As Achebe prepares to be crowned king of Wakanda, and begins conversing with a hand puppet named Daki, Black Panther works on unraveling the conspiracy that helped Achebe instigate the Ghudazan conflict that allowed him and his backers to attain power in Wakanda. While Ramonda is distracted, Achebe knocks her out and acquires her codes for the Prowlers, the robotic defenders of Wakanda. Achebe unleashes the reprogrammed Prowlers, covers himself in explosives, and confronts Black Panther and his friend Everett K. Ross when they reach Wakanda. Achebe forces Black Panther and Ross into a deathtrap based on a claw machine, which they later escape from, while he flees Wakanda.

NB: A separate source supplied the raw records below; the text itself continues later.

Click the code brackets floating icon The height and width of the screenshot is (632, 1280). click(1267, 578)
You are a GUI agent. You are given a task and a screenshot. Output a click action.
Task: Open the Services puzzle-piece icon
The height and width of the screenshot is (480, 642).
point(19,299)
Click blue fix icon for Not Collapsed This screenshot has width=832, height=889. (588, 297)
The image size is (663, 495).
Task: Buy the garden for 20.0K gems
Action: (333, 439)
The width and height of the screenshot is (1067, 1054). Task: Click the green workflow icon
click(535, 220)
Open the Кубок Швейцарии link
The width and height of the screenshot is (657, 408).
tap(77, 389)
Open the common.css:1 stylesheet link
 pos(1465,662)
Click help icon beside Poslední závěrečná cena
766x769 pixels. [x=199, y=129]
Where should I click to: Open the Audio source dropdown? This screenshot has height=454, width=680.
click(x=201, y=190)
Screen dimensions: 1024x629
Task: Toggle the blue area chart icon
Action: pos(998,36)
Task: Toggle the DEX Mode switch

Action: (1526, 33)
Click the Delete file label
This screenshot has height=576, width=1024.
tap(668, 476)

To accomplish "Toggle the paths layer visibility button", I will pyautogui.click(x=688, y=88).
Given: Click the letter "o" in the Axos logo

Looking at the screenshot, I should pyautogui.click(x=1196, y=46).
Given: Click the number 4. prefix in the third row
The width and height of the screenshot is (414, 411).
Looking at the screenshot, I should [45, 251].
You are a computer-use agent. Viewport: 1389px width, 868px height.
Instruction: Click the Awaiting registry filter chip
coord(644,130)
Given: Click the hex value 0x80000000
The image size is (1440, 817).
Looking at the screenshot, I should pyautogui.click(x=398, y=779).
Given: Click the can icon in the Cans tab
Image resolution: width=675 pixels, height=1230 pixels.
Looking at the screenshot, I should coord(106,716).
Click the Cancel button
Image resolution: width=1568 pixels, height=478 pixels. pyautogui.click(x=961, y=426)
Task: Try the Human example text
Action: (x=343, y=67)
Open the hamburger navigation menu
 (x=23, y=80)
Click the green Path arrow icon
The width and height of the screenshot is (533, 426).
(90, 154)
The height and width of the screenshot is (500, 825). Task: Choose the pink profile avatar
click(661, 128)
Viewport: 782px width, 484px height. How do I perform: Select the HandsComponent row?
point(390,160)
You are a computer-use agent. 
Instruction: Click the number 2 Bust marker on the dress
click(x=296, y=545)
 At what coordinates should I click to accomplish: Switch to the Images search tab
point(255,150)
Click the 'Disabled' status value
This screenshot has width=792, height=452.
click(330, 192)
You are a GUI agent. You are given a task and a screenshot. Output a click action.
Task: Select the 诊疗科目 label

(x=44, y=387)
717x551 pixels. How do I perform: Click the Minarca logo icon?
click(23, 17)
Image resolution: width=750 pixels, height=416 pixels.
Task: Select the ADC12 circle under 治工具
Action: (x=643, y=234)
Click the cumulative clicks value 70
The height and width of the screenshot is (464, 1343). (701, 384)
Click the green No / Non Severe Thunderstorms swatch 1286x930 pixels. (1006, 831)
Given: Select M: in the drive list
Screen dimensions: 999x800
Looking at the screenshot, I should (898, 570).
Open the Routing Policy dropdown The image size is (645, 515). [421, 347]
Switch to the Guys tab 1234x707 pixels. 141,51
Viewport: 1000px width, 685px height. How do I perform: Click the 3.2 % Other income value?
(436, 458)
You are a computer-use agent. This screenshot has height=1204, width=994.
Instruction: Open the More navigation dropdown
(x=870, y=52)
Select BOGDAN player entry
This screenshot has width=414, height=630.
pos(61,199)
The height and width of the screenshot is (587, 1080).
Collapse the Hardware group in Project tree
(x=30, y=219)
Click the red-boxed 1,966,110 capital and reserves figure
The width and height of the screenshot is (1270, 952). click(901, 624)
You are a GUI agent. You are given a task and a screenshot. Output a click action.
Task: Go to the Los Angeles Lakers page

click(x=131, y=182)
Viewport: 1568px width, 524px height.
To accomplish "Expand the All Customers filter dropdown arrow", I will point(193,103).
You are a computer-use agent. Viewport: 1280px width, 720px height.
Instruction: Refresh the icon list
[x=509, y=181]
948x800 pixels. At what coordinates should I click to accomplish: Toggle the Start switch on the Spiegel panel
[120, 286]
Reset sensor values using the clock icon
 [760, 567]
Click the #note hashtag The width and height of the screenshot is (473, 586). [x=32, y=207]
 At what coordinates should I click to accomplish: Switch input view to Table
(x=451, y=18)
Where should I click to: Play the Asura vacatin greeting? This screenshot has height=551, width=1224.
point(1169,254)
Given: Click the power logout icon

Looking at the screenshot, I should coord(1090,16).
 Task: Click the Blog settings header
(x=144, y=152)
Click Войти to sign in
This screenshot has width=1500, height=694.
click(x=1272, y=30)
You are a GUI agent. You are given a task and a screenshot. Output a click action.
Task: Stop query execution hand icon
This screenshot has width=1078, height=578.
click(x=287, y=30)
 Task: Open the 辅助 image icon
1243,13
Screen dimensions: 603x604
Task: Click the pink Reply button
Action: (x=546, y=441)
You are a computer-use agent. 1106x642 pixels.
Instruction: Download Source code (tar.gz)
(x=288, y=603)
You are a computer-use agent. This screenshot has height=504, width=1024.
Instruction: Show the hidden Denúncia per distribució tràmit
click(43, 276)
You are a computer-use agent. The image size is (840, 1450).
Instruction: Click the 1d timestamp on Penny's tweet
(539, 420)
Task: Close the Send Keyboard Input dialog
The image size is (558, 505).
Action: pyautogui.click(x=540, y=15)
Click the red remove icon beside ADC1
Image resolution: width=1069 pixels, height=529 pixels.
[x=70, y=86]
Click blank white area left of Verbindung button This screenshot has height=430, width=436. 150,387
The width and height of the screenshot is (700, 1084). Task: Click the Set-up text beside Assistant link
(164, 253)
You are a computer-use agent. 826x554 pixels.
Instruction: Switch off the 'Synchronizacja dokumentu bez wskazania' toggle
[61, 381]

Achebe resurfaces in America, where he hires Deadpool to steal Preyy, the pet spotted leopard of Erik Killmonger, the current Black Panther. By doing this, Achebe hoped to goad T'Challa into coming out of his self-imposed exile to reclaim the title of Black Panther.

==Powers and abilities==

Along with being empowered by Mephisto, Achebe is a very psychological and manipulative villain. A rebel anarchist, brilliant schemer, top tier political strategist, and planner. He is also a highly skilled acrobat with exceptional agility. However, Achebe is slightly weakened by his mental instability and obsessive detestation of Black Panther.

== Reception ==

=== Critical response ===
Matt Wood of CinemaBlend included Achebe in their "5 Marvel Villains We'd Love To See In Black Panther 2" list. Darby Harn of Screen Rant included Achebe in their "15 Most Powerful Black Panther Villains" list, and in their "15 Best Black Panther Comics Characters Not In The MCU" list. De'Angelo Epps of Comic Book Resources ranked Achebe 5th in their "Marvel: Ranking Black Panther's Rogues Gallery" list, writing, "Many look at Achebe as one of the most iconic villains of the Black Panther. He is a creation of one of the Black Panther's best writers, Christopher Priest and many fans call him "The Joker of the Black Panther." Which speaks volumes to his icon status in the comic series. Achebe has a great taste for murder and cruelty with a master's in manipulation. This silver tongued snake is one of the greatest threats there is to Wakanda," while Peter Eckhardt ranked him 12th in their "10 Most Iconic Black Panther Villains" list. Chase Magnett of ComicBook.com ranked Achebe 6th in their "8 Best Black Panther Villains" list.

== Other versions ==

=== The Once and Future King ===

Achebe is among the villains recruited by T'Charra to help him kill and usurp his father, an elderly Black Panther. Achebe and the other criminals are defeated by Black Panther's allies Brother Voodoo, Falcon, and Luke Cage.